The Rhetorical Triangle in Written Advocacy
By Chinua Asuzu
Persuasive advocacy does not depend on logic alone. Aristotle’s rhetorical triangle—ethos, logos, and pathos—remains central to litigation and legal writing because every brief speaks simultaneously to reason, credibility, and judgment.
Logos is the substance and structure of the argument. It requires sound legal reasoning, accurate treatment of authority, disciplined organization, and clear expression. A brief must show that the result sought is legally permissible. But legal logic is not self-executing. If the writing is dense, careless, inflated, or disorganized, the judge may miss the point, distrust the advocate, or resist the conclusion. Bad grammar, tortured syntax, excessive emphasis, legalese, needless Latin, overstatement, and typographic shouting all obstruct persuasion. Good writing, by contrast, makes the judge’s task easier. It clarifies the issues, sharpens the argument, and presents the law and facts in a form the court can use.
Ethos is the advocate’s credibility. It is built through candor, competence, civility, fairness, precision, professional discipline, and respect for the court’s intelligence. The advocate’s reputation matters, but ethos can also be projected through the brief itself. A well-written brief signals carefulness, integrity, and mastery. A sloppy brief suggests the opposite. The advocate strengthens ethos by fairly stating the facts, acknowledging adverse points, accurately representing precedent, and avoiding exaggeration. The advocate weakens ethos by misstating law or fact, dodging difficulty, plagiarizing, grandstanding, or adopting a tone that is obsequious, patronizing, or needlessly combative.
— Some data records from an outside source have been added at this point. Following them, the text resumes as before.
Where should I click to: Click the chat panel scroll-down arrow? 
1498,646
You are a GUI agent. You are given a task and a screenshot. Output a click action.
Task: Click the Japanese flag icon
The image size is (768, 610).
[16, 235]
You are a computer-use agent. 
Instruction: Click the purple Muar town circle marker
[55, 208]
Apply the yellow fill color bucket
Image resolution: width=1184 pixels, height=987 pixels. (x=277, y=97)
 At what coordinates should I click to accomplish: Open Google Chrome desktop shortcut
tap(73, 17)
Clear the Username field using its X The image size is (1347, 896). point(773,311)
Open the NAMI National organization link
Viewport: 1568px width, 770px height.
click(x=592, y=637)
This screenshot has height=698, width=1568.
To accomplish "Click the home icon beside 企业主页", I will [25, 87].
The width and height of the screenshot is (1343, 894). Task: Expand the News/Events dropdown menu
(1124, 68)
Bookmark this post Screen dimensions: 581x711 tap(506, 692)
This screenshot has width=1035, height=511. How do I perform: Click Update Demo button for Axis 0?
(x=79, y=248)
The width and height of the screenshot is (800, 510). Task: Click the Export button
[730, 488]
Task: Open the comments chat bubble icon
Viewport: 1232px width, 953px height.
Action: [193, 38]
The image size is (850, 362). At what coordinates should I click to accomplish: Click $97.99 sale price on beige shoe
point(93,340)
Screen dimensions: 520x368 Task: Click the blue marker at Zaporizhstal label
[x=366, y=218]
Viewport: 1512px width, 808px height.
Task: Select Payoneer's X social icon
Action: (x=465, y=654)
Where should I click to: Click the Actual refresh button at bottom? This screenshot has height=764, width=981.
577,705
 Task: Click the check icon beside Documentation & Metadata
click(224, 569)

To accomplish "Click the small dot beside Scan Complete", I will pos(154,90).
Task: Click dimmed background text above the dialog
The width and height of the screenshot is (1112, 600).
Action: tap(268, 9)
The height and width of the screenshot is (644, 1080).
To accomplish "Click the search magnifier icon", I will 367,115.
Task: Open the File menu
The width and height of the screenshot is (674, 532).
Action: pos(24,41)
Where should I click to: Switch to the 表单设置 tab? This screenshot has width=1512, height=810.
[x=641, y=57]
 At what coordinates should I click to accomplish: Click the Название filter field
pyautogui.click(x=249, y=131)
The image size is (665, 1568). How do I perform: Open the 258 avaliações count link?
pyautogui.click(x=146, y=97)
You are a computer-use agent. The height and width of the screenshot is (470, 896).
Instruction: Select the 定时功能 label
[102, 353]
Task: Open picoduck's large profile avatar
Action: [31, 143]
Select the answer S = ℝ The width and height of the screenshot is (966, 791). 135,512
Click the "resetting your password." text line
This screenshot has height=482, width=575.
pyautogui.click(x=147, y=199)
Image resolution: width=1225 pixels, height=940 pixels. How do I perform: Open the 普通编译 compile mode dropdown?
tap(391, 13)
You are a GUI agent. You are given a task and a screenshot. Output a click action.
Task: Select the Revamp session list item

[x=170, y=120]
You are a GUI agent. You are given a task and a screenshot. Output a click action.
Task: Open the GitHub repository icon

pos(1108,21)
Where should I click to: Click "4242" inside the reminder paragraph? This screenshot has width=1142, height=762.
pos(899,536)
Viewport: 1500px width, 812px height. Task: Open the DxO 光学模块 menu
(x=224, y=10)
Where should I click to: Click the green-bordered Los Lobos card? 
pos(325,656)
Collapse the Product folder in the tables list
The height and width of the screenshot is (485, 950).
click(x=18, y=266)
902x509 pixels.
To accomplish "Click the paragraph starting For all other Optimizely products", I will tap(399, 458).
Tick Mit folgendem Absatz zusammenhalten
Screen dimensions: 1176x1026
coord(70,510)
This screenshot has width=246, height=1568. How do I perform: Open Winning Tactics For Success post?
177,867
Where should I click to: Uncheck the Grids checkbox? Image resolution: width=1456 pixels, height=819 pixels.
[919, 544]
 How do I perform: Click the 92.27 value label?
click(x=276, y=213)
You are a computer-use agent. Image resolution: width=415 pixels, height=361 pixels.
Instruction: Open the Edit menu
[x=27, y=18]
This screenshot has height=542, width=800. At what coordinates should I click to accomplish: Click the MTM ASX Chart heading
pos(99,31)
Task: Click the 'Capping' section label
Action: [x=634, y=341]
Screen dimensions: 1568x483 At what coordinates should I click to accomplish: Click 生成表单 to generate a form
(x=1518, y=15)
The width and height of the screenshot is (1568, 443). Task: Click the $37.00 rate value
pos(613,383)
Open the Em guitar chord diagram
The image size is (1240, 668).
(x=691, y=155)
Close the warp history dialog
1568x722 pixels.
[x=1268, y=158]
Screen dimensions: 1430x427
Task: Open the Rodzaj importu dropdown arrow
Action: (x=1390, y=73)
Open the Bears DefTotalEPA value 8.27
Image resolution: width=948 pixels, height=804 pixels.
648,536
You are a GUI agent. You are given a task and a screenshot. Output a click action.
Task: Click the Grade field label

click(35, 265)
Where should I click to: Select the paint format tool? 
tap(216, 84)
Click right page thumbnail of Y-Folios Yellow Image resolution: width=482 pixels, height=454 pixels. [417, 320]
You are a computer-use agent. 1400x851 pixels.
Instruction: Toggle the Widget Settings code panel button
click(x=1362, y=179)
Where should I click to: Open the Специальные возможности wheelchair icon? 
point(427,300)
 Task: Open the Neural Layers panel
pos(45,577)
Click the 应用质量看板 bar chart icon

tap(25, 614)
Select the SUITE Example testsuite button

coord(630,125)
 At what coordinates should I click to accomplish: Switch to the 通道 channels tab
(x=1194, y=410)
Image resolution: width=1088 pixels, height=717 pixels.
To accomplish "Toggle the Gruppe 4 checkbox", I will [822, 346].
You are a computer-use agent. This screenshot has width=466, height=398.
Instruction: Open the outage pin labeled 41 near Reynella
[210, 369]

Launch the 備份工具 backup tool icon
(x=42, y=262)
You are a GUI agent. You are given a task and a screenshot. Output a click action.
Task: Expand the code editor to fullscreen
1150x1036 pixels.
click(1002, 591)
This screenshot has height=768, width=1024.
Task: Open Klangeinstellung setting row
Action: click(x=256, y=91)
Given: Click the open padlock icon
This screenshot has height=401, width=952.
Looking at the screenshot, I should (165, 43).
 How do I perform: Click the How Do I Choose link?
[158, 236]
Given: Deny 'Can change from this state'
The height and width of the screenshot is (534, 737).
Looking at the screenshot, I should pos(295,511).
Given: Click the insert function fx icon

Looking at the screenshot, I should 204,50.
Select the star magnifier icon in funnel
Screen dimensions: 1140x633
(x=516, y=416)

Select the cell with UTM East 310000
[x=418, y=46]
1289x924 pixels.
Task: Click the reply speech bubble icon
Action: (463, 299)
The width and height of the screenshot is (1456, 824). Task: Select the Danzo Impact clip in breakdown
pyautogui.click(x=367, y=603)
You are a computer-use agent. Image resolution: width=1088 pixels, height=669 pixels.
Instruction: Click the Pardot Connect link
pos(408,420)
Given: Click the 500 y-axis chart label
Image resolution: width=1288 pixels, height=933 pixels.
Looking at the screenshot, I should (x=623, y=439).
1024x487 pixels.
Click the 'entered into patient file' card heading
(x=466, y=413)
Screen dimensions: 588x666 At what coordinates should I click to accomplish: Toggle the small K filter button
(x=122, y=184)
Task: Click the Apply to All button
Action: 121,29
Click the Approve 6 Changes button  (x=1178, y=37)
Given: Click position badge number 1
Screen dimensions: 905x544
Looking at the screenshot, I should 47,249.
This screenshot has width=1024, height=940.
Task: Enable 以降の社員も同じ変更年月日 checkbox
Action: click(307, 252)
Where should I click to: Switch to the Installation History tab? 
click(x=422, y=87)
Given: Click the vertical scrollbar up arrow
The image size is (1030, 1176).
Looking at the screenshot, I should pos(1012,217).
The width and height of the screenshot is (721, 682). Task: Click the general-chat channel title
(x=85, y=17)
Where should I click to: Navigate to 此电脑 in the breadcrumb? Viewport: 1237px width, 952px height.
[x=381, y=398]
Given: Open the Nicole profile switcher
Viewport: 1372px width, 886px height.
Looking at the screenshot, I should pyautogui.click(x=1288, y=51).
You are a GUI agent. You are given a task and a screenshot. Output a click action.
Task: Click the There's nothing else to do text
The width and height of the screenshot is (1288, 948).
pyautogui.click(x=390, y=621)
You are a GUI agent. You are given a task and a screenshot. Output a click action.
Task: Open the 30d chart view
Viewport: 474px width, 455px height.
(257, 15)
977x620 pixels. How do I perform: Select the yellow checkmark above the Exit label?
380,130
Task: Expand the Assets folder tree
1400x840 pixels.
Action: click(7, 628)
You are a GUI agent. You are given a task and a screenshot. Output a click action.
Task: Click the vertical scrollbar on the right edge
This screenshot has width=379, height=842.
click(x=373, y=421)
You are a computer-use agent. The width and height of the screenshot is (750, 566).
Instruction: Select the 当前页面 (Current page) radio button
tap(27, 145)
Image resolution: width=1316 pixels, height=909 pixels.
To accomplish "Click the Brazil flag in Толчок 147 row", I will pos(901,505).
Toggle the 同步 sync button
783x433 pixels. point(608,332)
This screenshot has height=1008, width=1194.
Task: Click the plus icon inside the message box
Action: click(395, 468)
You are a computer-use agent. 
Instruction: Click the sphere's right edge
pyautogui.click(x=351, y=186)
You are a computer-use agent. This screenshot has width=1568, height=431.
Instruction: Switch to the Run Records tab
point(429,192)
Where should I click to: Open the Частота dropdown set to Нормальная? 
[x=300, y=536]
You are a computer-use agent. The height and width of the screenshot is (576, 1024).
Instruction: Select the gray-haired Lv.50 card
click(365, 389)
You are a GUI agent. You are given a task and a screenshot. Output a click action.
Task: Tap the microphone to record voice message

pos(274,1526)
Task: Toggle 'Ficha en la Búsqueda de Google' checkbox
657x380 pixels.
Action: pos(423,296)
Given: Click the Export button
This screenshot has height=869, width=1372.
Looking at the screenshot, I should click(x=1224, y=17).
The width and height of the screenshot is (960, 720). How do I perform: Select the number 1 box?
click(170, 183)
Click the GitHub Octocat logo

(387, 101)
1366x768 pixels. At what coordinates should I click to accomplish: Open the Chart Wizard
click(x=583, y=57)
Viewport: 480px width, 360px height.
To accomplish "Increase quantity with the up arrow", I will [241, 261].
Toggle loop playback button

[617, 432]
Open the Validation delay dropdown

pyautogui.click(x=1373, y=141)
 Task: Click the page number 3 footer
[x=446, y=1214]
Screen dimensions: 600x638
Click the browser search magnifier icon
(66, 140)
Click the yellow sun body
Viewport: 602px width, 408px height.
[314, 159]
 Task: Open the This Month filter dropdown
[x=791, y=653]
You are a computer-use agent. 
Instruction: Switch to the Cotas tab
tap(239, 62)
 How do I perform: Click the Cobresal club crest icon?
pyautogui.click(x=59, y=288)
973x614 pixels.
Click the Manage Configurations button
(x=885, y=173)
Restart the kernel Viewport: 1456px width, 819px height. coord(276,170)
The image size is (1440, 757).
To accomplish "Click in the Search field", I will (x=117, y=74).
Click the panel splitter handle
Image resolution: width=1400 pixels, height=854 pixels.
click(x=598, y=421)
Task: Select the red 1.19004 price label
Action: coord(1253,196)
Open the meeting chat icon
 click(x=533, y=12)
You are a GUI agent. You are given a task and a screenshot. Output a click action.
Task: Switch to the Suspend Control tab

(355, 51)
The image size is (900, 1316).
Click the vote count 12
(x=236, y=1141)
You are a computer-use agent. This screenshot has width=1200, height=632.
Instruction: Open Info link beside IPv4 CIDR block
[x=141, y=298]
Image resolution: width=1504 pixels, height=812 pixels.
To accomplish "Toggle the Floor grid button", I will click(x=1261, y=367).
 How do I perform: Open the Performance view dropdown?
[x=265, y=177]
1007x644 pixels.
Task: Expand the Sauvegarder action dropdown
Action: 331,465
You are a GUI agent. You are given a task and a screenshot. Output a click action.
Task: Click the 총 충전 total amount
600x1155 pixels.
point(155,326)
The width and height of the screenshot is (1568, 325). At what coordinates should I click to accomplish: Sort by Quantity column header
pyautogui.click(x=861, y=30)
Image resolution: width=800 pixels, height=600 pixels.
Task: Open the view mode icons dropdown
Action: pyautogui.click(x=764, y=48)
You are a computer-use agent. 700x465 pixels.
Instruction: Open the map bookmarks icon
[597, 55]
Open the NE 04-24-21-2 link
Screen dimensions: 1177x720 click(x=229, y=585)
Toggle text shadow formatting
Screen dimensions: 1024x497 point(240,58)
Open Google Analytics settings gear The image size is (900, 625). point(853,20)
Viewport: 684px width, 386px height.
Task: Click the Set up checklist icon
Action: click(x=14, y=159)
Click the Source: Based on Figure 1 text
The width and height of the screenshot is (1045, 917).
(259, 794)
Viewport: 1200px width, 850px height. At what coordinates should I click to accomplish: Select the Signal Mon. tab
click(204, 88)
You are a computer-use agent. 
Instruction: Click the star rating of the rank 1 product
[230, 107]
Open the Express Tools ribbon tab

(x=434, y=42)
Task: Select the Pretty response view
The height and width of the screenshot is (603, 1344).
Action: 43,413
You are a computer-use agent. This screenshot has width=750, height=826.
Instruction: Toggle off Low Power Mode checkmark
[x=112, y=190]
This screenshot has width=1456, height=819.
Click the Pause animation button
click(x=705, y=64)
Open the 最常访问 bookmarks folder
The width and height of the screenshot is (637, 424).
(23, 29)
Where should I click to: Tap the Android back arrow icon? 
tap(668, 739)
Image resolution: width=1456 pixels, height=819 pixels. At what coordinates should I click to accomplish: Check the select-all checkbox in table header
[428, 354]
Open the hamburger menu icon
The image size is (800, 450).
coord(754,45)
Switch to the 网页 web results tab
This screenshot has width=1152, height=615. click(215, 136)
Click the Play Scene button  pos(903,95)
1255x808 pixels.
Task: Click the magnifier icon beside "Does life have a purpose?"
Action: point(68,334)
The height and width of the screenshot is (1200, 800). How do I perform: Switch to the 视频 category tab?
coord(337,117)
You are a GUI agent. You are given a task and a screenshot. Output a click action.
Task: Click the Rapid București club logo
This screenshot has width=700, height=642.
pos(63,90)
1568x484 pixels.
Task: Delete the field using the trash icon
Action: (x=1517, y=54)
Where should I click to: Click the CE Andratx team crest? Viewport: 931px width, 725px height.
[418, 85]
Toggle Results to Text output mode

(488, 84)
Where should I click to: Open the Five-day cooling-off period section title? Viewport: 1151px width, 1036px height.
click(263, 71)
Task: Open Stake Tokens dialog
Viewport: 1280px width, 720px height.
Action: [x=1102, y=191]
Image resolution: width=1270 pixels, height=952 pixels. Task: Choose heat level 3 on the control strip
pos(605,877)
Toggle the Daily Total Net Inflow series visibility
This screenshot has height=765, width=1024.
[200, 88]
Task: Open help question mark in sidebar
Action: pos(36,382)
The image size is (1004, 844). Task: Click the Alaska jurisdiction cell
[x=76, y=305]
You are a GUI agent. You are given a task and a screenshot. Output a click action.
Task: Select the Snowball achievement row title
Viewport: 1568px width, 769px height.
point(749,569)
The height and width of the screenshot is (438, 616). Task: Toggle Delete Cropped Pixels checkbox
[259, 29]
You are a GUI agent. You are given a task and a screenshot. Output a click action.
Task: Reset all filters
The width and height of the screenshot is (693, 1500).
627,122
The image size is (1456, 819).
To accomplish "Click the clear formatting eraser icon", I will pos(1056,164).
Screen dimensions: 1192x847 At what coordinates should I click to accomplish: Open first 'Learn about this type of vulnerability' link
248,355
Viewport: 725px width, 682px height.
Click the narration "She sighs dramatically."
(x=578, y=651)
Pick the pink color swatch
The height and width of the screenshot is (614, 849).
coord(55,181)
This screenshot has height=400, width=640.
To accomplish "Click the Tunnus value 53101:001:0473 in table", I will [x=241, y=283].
Pathos is the audience’s emotional and moral response. Judges are trained professionals, but they remain human readers. They respond to tone, fairness, narrative, proportion, restraint, and the perceived justice of the result. The advocate must therefore do more than show that the preferred result is legally available; the advocate should make that result feel just, sensible, and administrable. This is not a license for manipulation. Emotional appeal in legal writing should be subtle. It should arise from the organization of the facts, the framing of the dispute, the selection of details, and the advocate’s sensitivity to the tribunal.
The three modes of persuasion are interdependent. Weak logic damages credibility. Poor credibility distorts the reception of logic. Bad writing creates negative emotional resistance. A strong brief, therefore, integrates all three. It reasons carefully, speaks with professional authority, and respects the reader’s humanity.
The practical lesson is simple: write for the judge, not for yourself. Reduce unnecessary difficulty. Build trust. A brief should not merely argue; it should help. The advocate who helps the court think clearly is already persuading.
(Summarized from Chinua Asuzu, _Brief-Writing Masterclass_ (Partridge, 2022), 600–647.